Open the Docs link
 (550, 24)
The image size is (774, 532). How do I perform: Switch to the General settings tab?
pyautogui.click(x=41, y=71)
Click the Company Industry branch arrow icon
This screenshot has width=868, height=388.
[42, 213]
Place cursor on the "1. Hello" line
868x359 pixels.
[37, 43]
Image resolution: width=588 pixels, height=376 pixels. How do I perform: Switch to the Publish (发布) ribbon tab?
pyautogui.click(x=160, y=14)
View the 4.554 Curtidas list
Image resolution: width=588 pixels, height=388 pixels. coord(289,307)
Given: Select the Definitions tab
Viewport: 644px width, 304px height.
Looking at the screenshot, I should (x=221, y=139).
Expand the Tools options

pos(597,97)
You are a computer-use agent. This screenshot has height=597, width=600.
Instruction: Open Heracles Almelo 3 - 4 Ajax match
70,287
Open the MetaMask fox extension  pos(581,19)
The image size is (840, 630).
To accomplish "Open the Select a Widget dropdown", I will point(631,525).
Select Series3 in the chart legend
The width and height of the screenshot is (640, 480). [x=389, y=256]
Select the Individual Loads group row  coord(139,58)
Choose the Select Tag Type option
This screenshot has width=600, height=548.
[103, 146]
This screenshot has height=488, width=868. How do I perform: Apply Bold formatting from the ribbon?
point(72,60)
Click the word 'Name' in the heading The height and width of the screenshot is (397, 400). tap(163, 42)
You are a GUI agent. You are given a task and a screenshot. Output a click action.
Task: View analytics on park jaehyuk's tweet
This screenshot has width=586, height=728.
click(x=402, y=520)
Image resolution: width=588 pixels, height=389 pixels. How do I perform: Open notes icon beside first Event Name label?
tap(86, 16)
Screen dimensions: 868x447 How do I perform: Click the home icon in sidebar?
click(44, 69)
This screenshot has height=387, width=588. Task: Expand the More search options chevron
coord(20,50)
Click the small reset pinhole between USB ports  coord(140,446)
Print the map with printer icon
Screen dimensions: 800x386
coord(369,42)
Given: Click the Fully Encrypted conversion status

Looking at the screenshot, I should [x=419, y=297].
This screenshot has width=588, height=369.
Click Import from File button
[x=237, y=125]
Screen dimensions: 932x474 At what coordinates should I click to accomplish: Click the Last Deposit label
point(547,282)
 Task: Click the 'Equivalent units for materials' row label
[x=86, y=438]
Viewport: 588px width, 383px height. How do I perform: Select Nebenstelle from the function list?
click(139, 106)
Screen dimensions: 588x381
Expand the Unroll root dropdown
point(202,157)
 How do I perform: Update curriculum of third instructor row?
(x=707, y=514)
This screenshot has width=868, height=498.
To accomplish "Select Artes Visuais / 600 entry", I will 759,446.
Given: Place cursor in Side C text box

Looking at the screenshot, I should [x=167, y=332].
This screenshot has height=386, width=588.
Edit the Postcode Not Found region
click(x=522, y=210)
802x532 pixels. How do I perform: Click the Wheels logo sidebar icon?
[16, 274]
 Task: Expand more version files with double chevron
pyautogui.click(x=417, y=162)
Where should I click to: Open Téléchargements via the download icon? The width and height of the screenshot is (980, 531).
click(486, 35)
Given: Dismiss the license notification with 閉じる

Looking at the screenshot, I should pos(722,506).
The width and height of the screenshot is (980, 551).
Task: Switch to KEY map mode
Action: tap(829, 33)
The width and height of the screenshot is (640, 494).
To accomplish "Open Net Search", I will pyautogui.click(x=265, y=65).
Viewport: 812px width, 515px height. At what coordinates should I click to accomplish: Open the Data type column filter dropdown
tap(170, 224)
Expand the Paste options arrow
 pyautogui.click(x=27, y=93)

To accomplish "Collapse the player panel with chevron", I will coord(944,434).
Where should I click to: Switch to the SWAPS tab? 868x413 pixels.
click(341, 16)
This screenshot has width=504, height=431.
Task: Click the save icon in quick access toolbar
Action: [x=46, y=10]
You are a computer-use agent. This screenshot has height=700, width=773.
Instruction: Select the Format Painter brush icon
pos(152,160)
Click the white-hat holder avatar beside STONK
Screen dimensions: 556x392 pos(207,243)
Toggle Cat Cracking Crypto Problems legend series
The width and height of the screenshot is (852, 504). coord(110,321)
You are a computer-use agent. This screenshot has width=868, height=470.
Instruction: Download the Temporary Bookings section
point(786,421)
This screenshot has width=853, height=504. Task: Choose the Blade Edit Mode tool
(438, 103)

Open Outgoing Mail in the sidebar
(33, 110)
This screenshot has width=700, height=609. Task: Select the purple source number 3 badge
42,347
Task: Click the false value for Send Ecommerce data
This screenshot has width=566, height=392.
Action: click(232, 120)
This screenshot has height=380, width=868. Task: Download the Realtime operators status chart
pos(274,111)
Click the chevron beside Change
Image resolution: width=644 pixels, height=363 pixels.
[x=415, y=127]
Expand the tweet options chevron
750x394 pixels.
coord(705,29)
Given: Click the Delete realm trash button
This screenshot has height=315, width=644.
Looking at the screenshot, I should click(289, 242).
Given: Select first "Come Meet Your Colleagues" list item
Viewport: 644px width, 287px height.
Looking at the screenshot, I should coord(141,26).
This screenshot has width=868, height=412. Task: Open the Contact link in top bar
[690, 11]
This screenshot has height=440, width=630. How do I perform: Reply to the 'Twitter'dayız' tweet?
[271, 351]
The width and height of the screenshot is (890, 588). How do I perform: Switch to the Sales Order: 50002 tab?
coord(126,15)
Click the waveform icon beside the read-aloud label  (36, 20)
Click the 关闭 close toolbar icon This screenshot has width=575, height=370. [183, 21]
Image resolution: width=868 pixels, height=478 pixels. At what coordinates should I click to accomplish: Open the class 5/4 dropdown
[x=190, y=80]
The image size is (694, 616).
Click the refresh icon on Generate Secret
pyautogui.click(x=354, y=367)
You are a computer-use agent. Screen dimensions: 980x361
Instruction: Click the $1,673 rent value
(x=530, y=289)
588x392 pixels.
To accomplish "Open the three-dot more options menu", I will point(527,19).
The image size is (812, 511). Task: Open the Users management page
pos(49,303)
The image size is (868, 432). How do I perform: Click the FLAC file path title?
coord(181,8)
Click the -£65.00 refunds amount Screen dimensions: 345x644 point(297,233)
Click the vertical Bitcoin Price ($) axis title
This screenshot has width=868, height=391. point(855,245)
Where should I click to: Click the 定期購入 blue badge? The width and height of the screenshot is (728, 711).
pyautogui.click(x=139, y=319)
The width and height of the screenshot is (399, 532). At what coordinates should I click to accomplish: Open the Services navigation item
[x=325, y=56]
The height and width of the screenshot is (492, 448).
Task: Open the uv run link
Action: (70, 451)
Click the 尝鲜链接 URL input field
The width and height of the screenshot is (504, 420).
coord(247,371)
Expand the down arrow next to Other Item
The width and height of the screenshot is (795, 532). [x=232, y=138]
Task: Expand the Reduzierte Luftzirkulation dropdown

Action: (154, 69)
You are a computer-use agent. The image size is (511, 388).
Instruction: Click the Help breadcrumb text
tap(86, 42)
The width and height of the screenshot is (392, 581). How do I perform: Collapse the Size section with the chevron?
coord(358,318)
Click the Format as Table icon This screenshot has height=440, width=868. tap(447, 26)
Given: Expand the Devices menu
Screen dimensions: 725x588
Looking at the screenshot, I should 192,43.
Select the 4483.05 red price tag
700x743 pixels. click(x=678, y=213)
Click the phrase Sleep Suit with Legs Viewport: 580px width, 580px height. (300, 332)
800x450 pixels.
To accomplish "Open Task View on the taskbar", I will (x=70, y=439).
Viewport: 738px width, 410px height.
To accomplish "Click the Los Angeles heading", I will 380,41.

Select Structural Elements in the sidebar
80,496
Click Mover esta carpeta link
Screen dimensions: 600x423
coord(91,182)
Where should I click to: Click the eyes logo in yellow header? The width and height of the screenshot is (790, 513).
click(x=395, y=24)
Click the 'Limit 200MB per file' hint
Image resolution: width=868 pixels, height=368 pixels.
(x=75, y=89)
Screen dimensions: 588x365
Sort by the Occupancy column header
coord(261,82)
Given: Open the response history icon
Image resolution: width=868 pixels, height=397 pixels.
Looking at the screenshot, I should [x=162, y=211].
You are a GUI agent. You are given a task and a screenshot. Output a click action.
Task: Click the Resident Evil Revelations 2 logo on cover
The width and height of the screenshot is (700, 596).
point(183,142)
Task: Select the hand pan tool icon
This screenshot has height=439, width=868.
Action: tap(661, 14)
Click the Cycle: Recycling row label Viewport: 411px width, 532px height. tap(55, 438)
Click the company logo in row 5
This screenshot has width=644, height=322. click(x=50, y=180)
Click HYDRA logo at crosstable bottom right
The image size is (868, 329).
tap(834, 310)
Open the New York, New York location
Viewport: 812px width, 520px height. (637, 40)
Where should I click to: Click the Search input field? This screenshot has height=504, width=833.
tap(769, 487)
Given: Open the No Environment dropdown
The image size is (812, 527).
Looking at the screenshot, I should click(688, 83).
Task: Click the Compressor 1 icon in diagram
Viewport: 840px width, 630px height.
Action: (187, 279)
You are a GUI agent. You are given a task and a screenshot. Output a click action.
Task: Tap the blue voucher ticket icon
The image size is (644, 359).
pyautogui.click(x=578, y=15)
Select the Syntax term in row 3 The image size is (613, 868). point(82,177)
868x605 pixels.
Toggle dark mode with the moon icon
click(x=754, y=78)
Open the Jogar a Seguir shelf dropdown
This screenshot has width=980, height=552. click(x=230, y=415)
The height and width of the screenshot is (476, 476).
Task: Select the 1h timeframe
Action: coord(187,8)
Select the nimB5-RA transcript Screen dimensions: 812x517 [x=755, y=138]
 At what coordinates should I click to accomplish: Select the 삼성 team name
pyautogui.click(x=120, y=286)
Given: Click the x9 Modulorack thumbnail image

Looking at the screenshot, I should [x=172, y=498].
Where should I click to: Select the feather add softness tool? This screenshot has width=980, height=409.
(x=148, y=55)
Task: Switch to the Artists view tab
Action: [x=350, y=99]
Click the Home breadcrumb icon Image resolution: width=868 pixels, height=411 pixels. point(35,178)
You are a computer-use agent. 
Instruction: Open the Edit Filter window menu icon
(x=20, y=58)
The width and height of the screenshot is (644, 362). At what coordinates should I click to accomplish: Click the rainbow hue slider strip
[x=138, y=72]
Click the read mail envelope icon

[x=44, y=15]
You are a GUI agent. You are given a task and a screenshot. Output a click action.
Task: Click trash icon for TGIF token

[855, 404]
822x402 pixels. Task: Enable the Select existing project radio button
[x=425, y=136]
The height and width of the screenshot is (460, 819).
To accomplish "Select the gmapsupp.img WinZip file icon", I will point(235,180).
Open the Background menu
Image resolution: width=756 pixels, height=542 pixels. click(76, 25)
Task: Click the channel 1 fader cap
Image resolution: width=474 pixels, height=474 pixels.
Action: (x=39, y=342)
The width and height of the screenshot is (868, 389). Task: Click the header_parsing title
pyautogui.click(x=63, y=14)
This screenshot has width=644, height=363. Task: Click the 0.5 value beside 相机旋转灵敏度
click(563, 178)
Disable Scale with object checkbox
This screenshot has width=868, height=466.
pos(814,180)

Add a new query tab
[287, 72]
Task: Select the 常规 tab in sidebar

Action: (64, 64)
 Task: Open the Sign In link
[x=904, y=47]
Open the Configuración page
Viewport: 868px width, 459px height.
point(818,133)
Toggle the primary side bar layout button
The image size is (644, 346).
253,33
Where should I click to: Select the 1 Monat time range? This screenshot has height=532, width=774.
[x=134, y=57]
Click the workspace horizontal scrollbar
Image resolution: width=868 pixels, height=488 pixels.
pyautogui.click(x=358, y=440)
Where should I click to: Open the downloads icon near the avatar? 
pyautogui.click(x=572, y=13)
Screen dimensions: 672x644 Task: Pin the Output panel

·····

Only the lines from the start of the material through the line bearing "has height=597, width=600." are needed, restated exactly, with both end lines included.

◆ **EXERCISE RESPONSE**:
Open the Docs link
 (550, 24)
The image size is (774, 532). How do I perform: Switch to the General settings tab?
pyautogui.click(x=41, y=71)
Click the Company Industry branch arrow icon
This screenshot has width=868, height=388.
[42, 213]
Place cursor on the "1. Hello" line
868x359 pixels.
[37, 43]
Image resolution: width=588 pixels, height=376 pixels. How do I perform: Switch to the Publish (发布) ribbon tab?
pyautogui.click(x=160, y=14)
View the 4.554 Curtidas list
Image resolution: width=588 pixels, height=388 pixels. coord(289,307)
Given: Select the Definitions tab
Viewport: 644px width, 304px height.
Looking at the screenshot, I should (x=221, y=139).
Expand the Tools options

pos(597,97)
You are a computer-use agent. This screenshot has height=597, width=600.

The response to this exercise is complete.